Exercise instructions:
• a. In the Finnish news roundup below, how much grey economy crackdown revenue did the SDP say in its alternative budget it would find to help fund its spending?
• b. Write the next part of the Finnish news roundup below, picking up after its final sentence.

Text section:

This week opposition parties presented their alternative budget plans in parliament. It's an opportunity for them to say what's wrong with the government's plans and--more importantly--what they'd do differently. The parties have different approaches, but one theme is consistent: without the responsibility of actually having to implement their proposals, there is a strong temptation to over-promise and leave a big deficit caused by unfunded spending.
Finnish parties often fill that gap with the magic ingredient of a "crackdown on the grey economy". The idea is that more efficient tax collection will uncover skullduggery and uncollected revenue that can then pay for all the nice things a government (or potential government) wants to do.
On Friday a Helsingin Sanomat editorial takes a pop at that way of thinking. The SDP announced in its alternative budget that 200 million euros of grey economy crackdown revenue would be found to help fund its spending, and HS is sceptical. For one thing, this isn't free money: extra tax collectors are an expense that must be booked before any potential gains to the state budget.
For another, this is not a zero-sum game as parties often claim. Money made in the grey economy is mostly spent in the real economy--"laundered", as HS puts it--and so removing that cash has a negative effect on GDP and state revenue. It's much more complicated than politicians sometimes like to admit, and the editorial writers at HS are fed up with that deception.
Swedes over Finland
Airspace violations have been in the news recently, with Russia repeatedly testing Finnish responses and entering Finnish territory. Ilta-Sanomat was among the outlets to report on Thursday that a Swedish plane had apparently done similar, just south of Åland.

Study material:

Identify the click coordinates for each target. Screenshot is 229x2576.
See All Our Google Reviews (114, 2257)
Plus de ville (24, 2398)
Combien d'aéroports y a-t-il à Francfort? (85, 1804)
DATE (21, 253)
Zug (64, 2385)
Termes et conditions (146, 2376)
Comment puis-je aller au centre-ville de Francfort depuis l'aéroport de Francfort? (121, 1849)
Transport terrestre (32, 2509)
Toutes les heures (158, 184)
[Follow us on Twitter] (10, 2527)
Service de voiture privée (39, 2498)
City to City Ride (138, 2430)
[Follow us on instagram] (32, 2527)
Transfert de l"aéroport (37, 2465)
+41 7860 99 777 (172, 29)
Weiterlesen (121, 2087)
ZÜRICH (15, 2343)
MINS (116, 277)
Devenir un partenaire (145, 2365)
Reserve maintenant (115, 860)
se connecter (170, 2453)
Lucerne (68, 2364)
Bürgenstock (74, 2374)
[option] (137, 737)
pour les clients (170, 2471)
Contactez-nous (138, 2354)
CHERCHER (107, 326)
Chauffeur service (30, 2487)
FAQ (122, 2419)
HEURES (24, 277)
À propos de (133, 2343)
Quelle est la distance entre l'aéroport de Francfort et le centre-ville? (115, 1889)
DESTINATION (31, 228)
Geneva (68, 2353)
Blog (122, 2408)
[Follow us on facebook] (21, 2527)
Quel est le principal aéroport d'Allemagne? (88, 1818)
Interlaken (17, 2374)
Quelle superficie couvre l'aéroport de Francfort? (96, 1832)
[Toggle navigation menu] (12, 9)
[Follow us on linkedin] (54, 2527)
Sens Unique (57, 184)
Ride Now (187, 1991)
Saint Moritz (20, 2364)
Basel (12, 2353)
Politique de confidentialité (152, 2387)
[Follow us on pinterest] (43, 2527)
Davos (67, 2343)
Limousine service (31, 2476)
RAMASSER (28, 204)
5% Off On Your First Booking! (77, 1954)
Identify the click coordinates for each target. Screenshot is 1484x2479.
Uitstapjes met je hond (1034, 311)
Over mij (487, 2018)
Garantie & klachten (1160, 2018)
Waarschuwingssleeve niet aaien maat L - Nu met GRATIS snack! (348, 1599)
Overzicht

Responses to the exercise:
• a. 200 million euros.

• b.
It was a small Gulfstream jet owned by the Swedish government, typically used for business travel and much less dramatic than the interception of two Russian fighter jets near Porvoo last month.
Unlike many recent violations, this was conducted with incredible politeness. The plane was in contact with Finnish air traffic controllers the whole time, and Sweden has already apologised for the incident.
Ahtisaari goes Hervanta
Thursday marked the annual Ahtisaari Day, named in honour of former President Martti Ahtisaari. The day sees events geared towards raising awareness of conflict resolution techniques in schools across the country. It's a way for Ahtisaari to promote peacebuilding efforts, which he has performed for real in Kosovo, Namibia and Northern Ireland.
This year Ahtisaari himself visited South Hervanta school in a suburb of Tampere, and the local paper Aamulehti was there to record the occasion for posterity. The school is diverse, with some 32 languages and 21 nationalities represented among the 800-strong student body, and AL is straight in there with a tough question for the two school council representatives (aged 13 and 14) put up to answer questions: is there a great need for conflict resolution at the school?
Not at all, say both students, who state that "we're all a pretty tight group". Other media preferred to focus on other stories around the Ahtisaari day (like Donald Trump's election, or the possibility that Kofi Annan might come to Finland next year), but for Aamulehti the girls' joy that an ex-president would come to a "backwoods school" like theirs was front and centre.